**Caution: This is a spoiler with complete solution. Do not read further if you haven't tried it yet.**

Abbreviated problem definition: Given a fraction 1/z, it can be represented as 1/x + 1/y where x >=y.

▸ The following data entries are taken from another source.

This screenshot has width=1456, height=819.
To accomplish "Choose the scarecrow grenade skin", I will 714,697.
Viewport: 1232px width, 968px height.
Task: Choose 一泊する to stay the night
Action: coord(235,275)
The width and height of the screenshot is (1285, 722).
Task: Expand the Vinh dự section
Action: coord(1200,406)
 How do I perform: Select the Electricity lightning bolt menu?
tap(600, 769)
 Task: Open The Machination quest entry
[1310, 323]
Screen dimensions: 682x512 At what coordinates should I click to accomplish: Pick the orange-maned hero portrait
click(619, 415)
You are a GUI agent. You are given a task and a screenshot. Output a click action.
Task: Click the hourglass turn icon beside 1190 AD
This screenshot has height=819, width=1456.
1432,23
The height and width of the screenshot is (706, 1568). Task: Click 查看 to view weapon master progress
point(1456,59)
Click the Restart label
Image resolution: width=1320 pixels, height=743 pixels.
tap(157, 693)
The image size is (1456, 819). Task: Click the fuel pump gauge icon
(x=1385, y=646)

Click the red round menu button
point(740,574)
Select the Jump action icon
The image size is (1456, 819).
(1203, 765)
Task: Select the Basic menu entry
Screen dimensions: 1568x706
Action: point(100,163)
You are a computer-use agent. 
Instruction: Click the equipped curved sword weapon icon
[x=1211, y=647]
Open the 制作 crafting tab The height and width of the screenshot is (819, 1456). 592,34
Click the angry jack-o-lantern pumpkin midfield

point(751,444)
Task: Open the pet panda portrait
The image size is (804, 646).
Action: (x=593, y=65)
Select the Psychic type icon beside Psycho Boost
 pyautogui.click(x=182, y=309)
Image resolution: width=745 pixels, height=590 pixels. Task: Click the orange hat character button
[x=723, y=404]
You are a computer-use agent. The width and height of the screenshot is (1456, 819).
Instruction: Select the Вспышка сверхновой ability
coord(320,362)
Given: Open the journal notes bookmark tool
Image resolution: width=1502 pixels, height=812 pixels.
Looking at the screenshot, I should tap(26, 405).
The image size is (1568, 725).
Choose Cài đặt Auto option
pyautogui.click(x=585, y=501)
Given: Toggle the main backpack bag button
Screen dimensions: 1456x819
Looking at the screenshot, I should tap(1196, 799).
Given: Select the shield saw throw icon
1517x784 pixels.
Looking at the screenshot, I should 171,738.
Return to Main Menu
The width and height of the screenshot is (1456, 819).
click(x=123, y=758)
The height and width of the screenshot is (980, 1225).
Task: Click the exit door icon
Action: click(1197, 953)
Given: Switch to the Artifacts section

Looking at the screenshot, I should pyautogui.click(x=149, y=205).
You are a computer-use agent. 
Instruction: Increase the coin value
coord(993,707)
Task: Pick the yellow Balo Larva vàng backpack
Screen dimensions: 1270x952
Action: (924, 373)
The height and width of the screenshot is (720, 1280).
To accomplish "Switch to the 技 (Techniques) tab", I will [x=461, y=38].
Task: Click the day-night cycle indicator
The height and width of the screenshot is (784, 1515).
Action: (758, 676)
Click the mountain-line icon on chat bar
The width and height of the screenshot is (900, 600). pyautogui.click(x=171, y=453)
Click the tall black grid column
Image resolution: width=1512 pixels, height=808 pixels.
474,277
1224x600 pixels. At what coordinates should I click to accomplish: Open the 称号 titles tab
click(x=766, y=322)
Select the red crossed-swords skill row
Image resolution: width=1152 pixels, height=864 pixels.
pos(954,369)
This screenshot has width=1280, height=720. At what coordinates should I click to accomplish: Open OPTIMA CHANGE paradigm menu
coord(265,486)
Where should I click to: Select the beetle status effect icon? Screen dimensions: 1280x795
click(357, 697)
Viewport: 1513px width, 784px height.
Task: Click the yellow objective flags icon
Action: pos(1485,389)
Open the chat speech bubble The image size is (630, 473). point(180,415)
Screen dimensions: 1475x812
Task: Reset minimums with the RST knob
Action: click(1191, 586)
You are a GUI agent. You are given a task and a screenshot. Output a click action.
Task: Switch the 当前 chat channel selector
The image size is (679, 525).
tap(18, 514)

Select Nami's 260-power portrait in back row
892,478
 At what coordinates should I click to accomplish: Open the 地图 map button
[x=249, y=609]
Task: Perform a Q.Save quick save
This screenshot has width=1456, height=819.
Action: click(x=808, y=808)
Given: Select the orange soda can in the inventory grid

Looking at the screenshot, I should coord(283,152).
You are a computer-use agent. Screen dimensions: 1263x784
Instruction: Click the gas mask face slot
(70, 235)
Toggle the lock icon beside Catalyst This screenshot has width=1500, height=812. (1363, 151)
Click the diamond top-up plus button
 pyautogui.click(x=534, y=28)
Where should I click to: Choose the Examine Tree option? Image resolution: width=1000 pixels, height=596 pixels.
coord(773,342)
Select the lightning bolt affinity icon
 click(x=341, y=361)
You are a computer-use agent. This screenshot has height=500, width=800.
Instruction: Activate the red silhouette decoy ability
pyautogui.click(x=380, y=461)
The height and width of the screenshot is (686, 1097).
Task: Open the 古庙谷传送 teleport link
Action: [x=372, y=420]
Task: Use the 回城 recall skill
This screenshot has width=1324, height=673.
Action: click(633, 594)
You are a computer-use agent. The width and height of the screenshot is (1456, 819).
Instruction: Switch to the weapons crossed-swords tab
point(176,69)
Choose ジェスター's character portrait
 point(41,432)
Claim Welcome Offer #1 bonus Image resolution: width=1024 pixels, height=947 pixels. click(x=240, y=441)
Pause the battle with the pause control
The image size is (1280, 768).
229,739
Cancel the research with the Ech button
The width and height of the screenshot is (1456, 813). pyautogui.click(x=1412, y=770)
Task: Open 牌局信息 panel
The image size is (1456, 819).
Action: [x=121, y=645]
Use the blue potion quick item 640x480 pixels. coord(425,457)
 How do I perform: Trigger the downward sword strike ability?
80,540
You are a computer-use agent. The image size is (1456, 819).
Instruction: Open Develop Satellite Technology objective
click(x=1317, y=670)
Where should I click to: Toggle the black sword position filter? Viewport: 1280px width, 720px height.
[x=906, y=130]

Find all combinations for a given 0 < z <= 10000.

Sample Inputs:

2

12

Sample Outputs:

2 --# of solutions

1/2 = 1/6 + 1/3

1/2 = 1/4 + 1/4

8 --# of solutions

1/12 = 1/156 + 1/13

1/12 = 1/84 + 1/14

1/12 = 1/60 + 1/15

1/12 = 1/48 + 1/16

1/12 = 1/36 + 1/18

1/12 = 1/30 + 1/20

1/12 = 1/28 + 1/21

1/12 = 1/24 + 1/24

Expression:

1/z = 1/x + 1/y

1/z = (y + x)/ (x * y)

z = (x * y)/(x + y) --(1)

z * (x + y) = (x * y)

z * x + z * y = y * x

z * y = (y - z) * x

x = (z * y) / (y - z) --(2)

Looking at the pattern for the samples, we decrease y and find the x,

if possible.

Start with y = 2 * z = 2 * 2 = 4:

1/2 = 1/4 + 1/4

2 = (4 * 4)/(4 + 4) --using (1) above.

Try y = 3;

2 = (x * 3)/ (x + 3)

2 * (x + 3) = x * 3

2*x + 6 = 3*x

3*x - 2*x = 6

x = 6

So, one more solution found:

1/2 = 1/6 + 1/3

We cannot go further as y becomes equal to 2.

Full answers:

1/2 = 1/4 + 1/4

1/2 = 1/6 + 1/3

Let us look at the second sample:

Start with y = 12 * z = 12 * 2 = 14:

1/12 = 1/24 + 1/24 --Obvious :-)

Reduce y to 23:

Using (1) above we get:

12 = (x * 23)/(x + 23)

12 * (x + 23) = 23 * x

12*x + 276 = 23*x

276 = 11*x

x = 276/11 = 25.0909 => NOT a solution as we need 11 to exactly divide 276

Reduce y to 22:

Using (1) above we get:

12 = (x * 22)/(x + 22)

12*x + 12 * 22 = 22 * x

12 * 22 = 10 * x => NOT a solution

Reduce y to 21:

Using (1) above we get:

12 = (x * 21)/(x + 21)

12 * (x + 21) = 21 * x

12*x + 12 * 21 = 21*x

12 * 21 = 9*x

x = 28 => We have a solution :-)

1/12 = 1/28 + 1/21

Reduce y to 20:

Using (1) above we get:

12 = (x * 20)/(x + 20)

12*x + 12*20 = 20*x

12*20 = 8*x

x = 30 => we have a solution :-)

1/12 = 1/30 + 1/20

Reduce y to 19:

Using (1) above we get:

12 = (x * 19)/(x + 19)

12*x + 12*19 = 19*x

12*19 = 7*x

x = 32.57 => NOT a solution

Reduce y to 18:

Using (1) above we get:

12 = (x * 18)/(x + 18)

12*x + 12*18 = 18*x

12*18 = 6*x

x = 36 => we have a solution :-)

1/12 = 1/36 + 1/18

Reduce y to 17:

Using (1) above we get:

12 = (x * 17)/(x + 17)

12*x + 12*17 = 17*x

12*17 = 5*x

x = 40.8 => NOT a solution

Reduce y to 16:

Using (1) above we get:

12 = (x * 16)/(x + 16)

12*x + 12*16 = 16*x

12*16 = 4*x

x = 48 => we have a solution :-)

1/12 = 1/48 + 1/16

Reduce y to 15:

Using (1) above we get:

12 = (x * 15)/(x + 15)

12*x + 12*15 = 15*x

12*15 = 3*x

x = 60 => we have a solution :-)

1/12 = 1/60 + 1/15

Reduce y to 14:

Using (1) above we get:

12 = (x * 14)/(x + 14)

12*x + 12*14 = 14*x

12*14 = 2*x

x = 84 => we have a solution :-)

1/12 = 1/84 + 1/14

Reduce y to 13:

Using (1) above we get:

12 = (x * 13)/(x + 13)

12*x + 12*13 = 13*x

12*13 = 1*x

x = 156 => we have a solution :-)

1/12 = 1/156 + 1/13

END when y = 12

There you go :-)

There could be some optimization that can be performed for quickly

discarding some values of y. Will update.